Disallow untyped decorators

Wrapping your typed method with an untyped decorator will cause your method to be untyped. Mypy understands the type hints in a regular typed function:

def foo() -> int:
    return 2

reveal_type(foo)
# Revealed type is ’def () -> builtins.int'

If we decorate this method with an untyped decorator, mypy now infers the method as untyped:

def decorate(func):
    def inner():
        return func()
    return inner

@decorate
def foo() -> int:
    return 2

reveal_type(foo)
# Revealed type is 'Any'

We took care to add type hints to our functions. It would be a shame if we miss out on some benefits because we happen to decorate with untyped decorators.

The --disallow-untyped-decorators flag directs mypy to warn whenever it encounters a typed method wrapped by an untyped decorator. This is a great way to prevent the introduction of some silent Any types into your code.

No implicit re-export

Python allows you to import foo from file A even if file A doesn’t declare foo, provided that file A imports foo from somewhere else. That is, the following situation is valid:

# File A
from file_b import foo
...
# File B
def foo():
    ...
# File C
from file_a import foo  # Note that it's file_a, not file_b

Even though this works, this indirection increases the likelihood of problems in the future. If we refactor file A so that it no longer imports foo, then file C will also stop working.

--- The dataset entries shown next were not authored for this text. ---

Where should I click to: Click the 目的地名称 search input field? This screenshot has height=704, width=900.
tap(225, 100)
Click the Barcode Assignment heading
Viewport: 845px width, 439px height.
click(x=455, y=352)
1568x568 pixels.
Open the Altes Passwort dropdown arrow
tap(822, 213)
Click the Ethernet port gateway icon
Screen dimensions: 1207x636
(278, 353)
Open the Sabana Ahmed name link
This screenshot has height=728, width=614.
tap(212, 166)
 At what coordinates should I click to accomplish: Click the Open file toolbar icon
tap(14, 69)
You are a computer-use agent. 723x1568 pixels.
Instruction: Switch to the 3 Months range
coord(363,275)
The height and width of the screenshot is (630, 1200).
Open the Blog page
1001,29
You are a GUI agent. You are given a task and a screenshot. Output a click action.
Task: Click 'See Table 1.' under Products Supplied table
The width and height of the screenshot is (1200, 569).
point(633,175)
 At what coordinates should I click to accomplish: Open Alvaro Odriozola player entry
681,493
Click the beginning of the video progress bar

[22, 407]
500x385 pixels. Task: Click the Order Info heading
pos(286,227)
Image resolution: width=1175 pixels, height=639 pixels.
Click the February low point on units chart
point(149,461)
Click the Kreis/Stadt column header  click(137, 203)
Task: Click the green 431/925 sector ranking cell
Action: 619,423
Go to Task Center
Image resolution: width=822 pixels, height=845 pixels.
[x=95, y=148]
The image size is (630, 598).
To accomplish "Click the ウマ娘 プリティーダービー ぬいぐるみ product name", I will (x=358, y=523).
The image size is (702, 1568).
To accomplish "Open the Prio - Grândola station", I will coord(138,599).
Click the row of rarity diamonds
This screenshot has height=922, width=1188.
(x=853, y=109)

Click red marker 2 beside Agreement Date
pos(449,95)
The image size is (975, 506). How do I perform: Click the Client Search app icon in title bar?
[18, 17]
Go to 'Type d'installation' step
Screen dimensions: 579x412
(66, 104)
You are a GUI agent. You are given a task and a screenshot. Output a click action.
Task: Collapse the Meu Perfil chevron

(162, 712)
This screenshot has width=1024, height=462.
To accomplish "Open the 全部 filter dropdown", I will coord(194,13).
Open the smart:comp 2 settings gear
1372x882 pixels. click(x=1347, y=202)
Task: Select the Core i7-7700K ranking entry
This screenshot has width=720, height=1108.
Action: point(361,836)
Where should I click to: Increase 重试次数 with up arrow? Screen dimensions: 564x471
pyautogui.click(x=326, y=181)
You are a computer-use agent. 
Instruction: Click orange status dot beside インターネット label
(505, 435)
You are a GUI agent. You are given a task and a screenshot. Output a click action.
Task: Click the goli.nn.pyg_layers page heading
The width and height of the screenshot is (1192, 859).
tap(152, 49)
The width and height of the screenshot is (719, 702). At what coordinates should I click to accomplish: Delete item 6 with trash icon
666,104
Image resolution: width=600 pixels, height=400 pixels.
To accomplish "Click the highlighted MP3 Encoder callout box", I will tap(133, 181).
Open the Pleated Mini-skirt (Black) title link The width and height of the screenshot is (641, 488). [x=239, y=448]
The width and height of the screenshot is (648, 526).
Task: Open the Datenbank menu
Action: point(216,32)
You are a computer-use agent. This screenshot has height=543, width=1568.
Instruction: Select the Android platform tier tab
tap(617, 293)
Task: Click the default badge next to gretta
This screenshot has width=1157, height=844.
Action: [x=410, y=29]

Luckily, the --no-implicit-reexport flag directs mypy to warn us whenever it detects this situation.

With this flag, we can still export the imported foo from file A with either of the following:

# File A
from file_b import foo as foo
# File A
from file_b import foo
__all__ = ["foo"]

You’ll receive benefits from this flag even if you rely on exporting imported values as it forces you to make them explicit.

Disallow implicit type parameters in generics

By default, mypy allows you to use List and Dict as type hints without specifying type parameters. Mypy uses Any for all type parameters you don’t specify, so List is equivalent to List[Any] and Dict is equivalent to Dict[Any, Any]. Starting with Python 3.9, you can specify type parameters with the built-in collections, like list[str]. See PEP-585 for more details.

The --disallow-any-generics flag directs mypy to reject any generic type hints without explicit type parameters.

You start to develop a healthy distrust of Any as you work more with Python type hints. Any has legitimate uses, but you’ll correctly double-check the context when you see one. This increased caution is good since mypy will gloss over Any types.

Enabling this flag continues our trend of preferring explicitness. Generics without type parameters are a great place for Any types to hide. Dict[Any, Any] will catch your eye—while Dict may not.

Enable a few more warnings

The --warn-return-any flag tells mypy to produce a warning if you’re returning Any from a method declared to return another type.

The --warn-unreachable flag tells mypy to produce a warning if it detects code that will never execute.

The --strict-equality flag tells mypy to flag any comparisons between non-overlapping types. These always evaluate to false at runtime.

All the conditions that trigger these warnings are often the result of buggy code or silent Any types. These warnings, along with the other tips discussed in this post, will help you better leverage mypy to create more robust and maintainable software.